> [Dataset entries]
===============
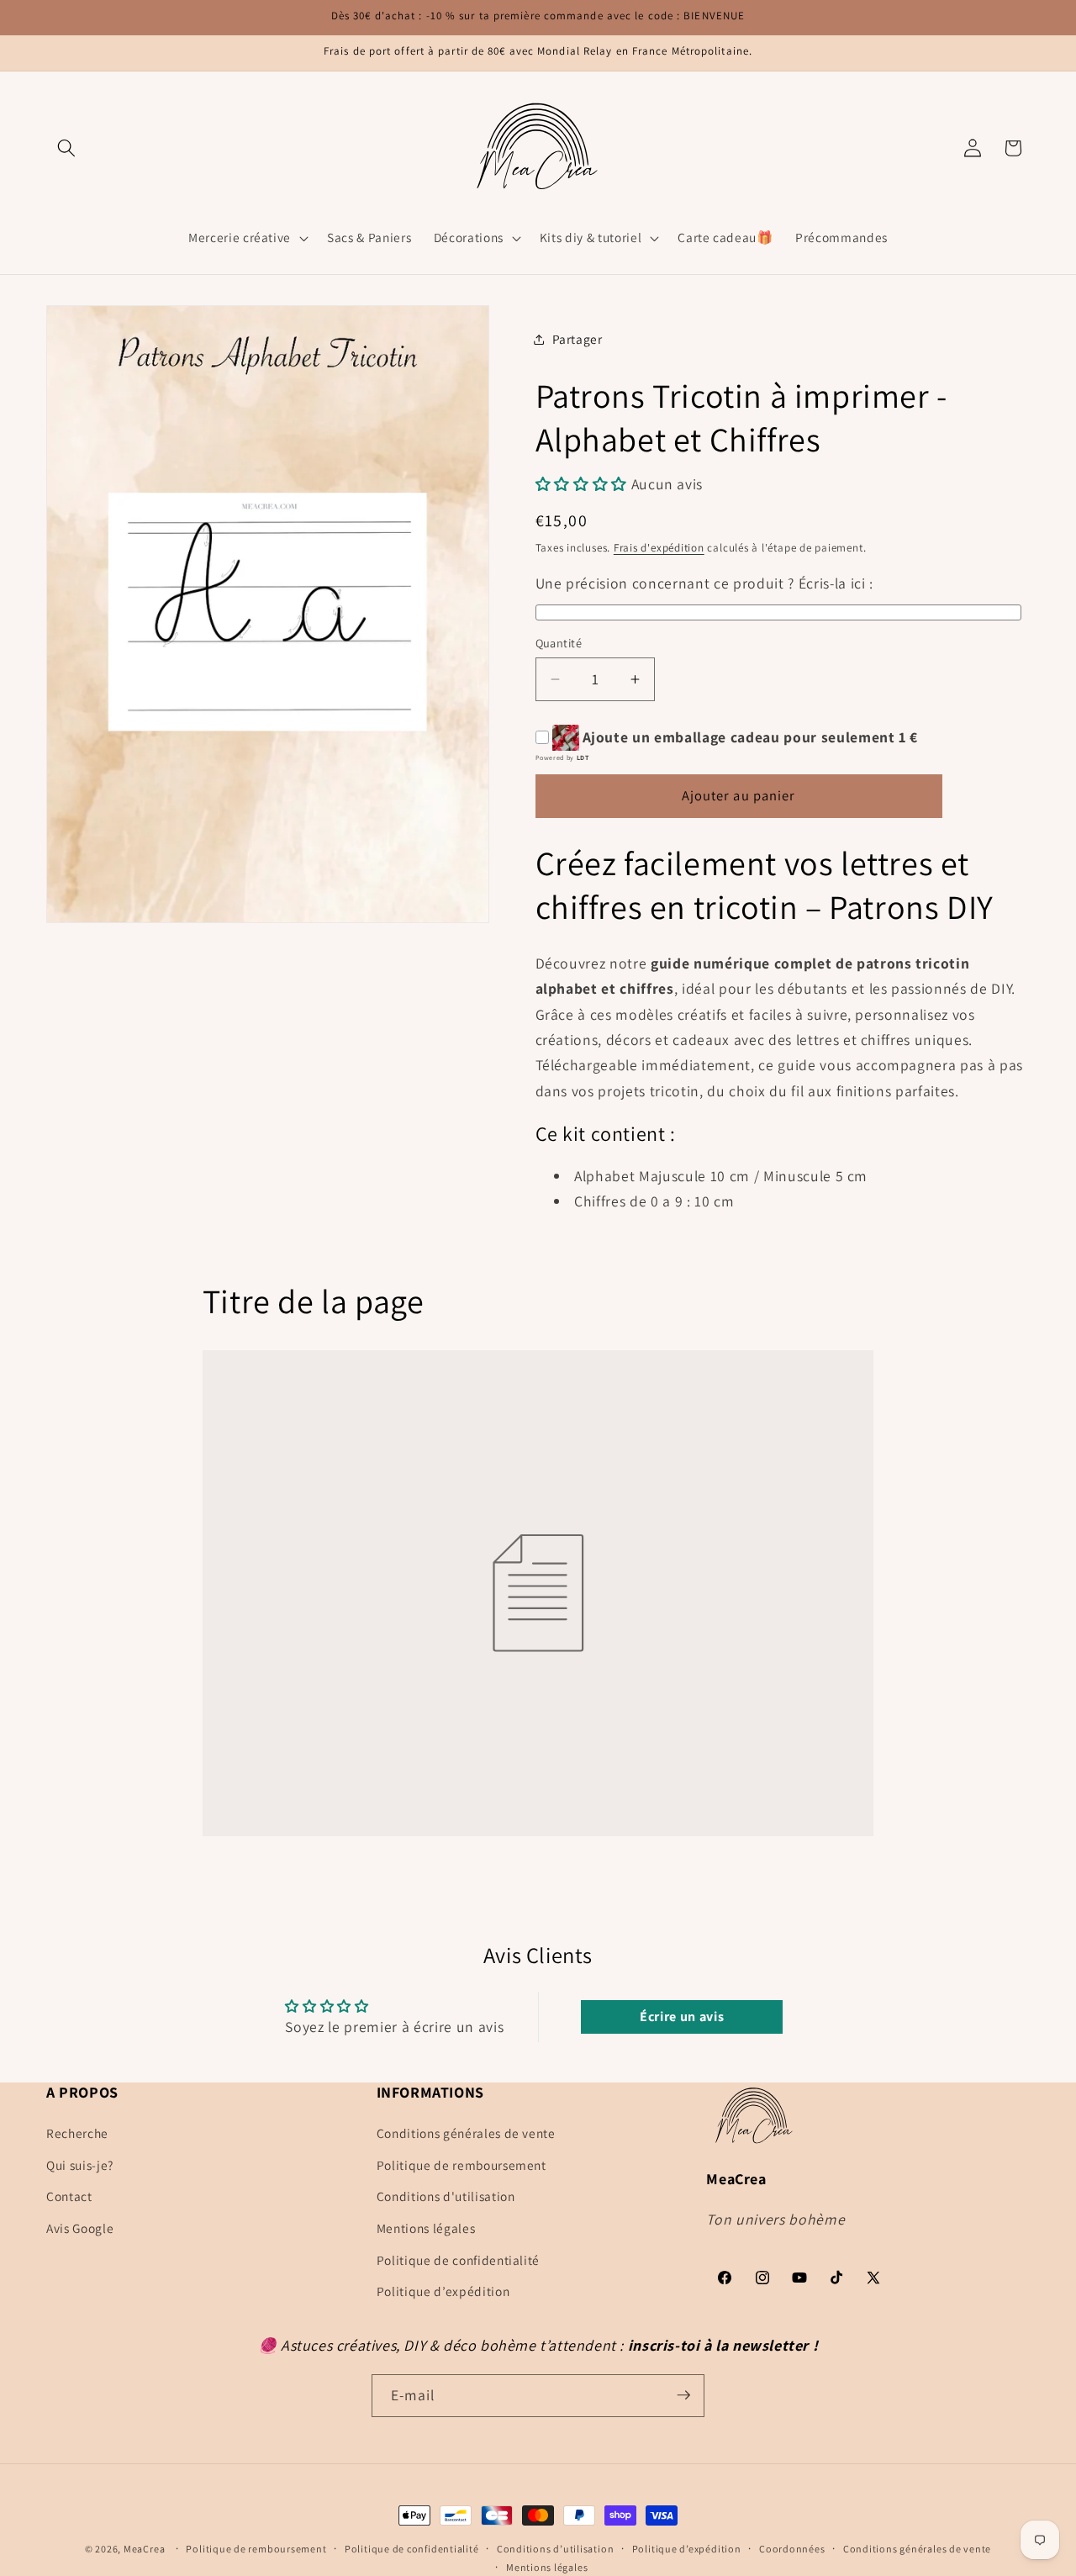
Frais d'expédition (659, 548)
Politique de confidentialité (458, 2259)
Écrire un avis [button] (682, 2016)
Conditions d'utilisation (446, 2196)
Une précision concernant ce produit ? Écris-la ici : (704, 583)
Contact (69, 2196)
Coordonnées (792, 2548)
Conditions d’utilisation (555, 2548)
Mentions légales (426, 2228)
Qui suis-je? (79, 2164)
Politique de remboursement (461, 2164)
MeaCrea (144, 2548)
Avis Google (79, 2228)
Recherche (77, 2133)
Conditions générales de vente (466, 2133)
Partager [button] (577, 338)
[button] (66, 148)
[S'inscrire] (683, 2395)
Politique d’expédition (443, 2291)
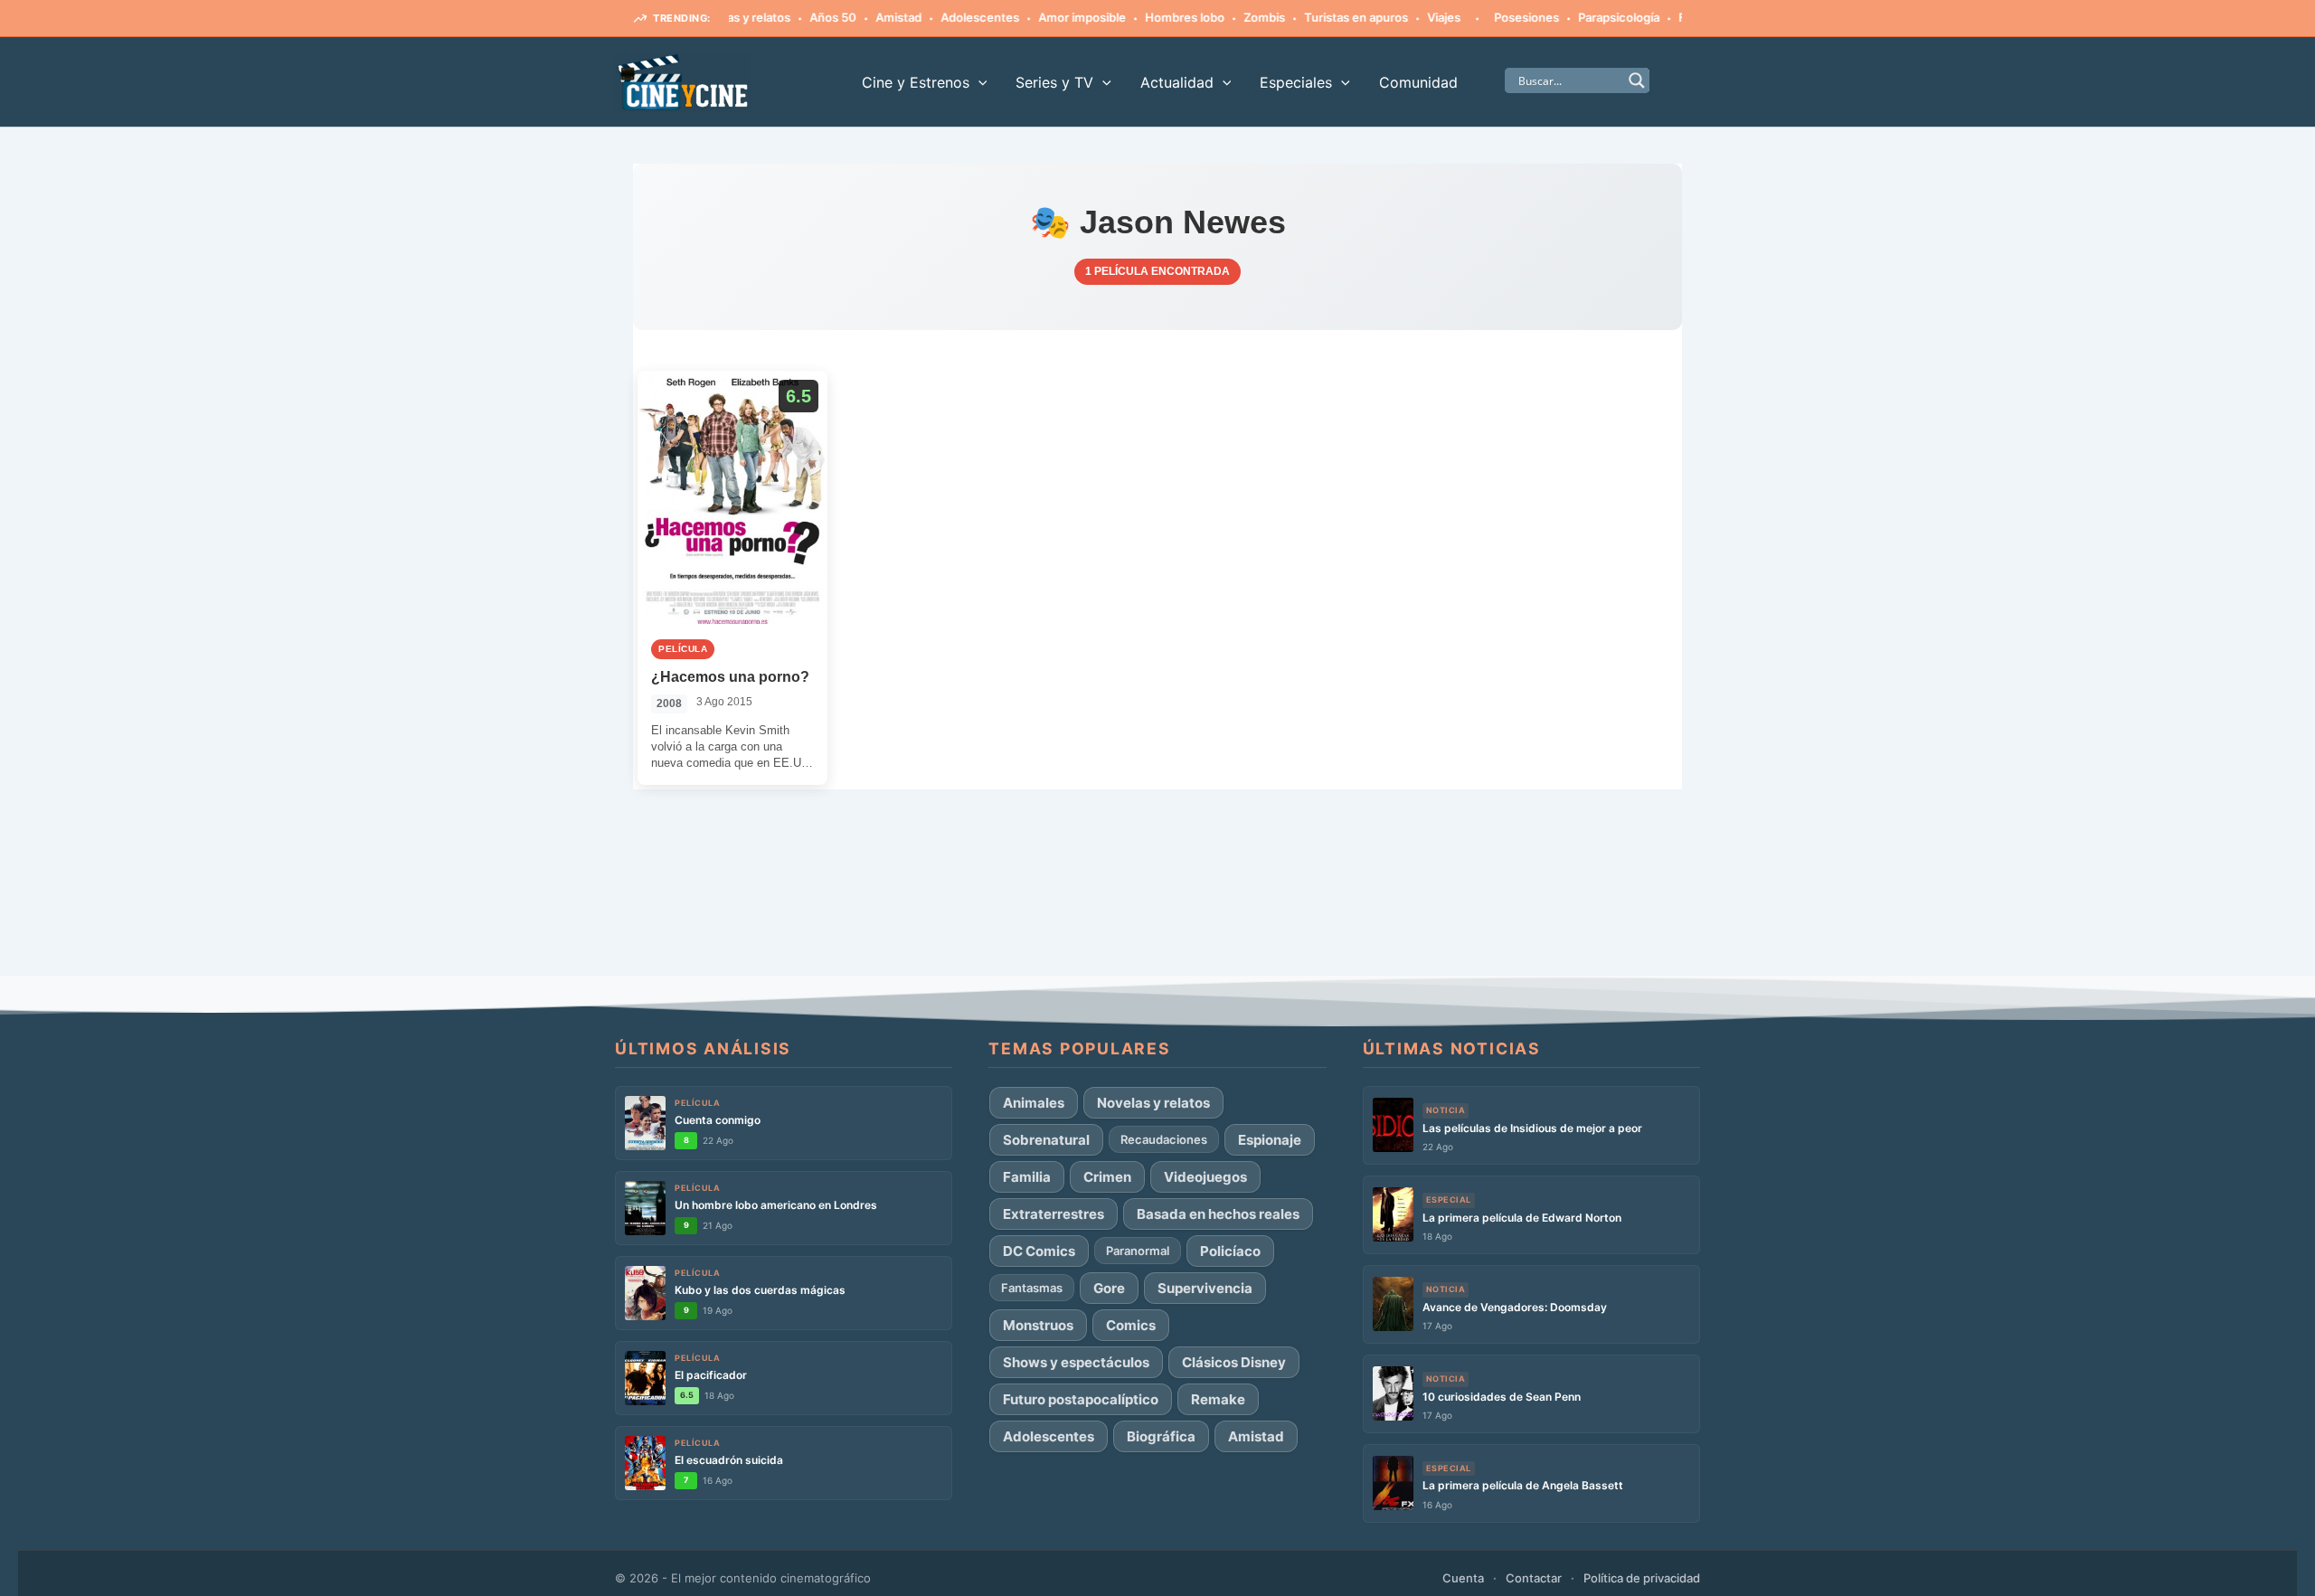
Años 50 (791, 17)
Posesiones (1484, 17)
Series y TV (1054, 82)
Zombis (1222, 17)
===============
> [Assigned task] Filter the listing for the word "Conditions" and copy each line that has it.

> [Response for this exercise]
Conditions d'utilisation (446, 2196)
Conditions d’utilisation (555, 2548)
Conditions générales de vente (466, 2133)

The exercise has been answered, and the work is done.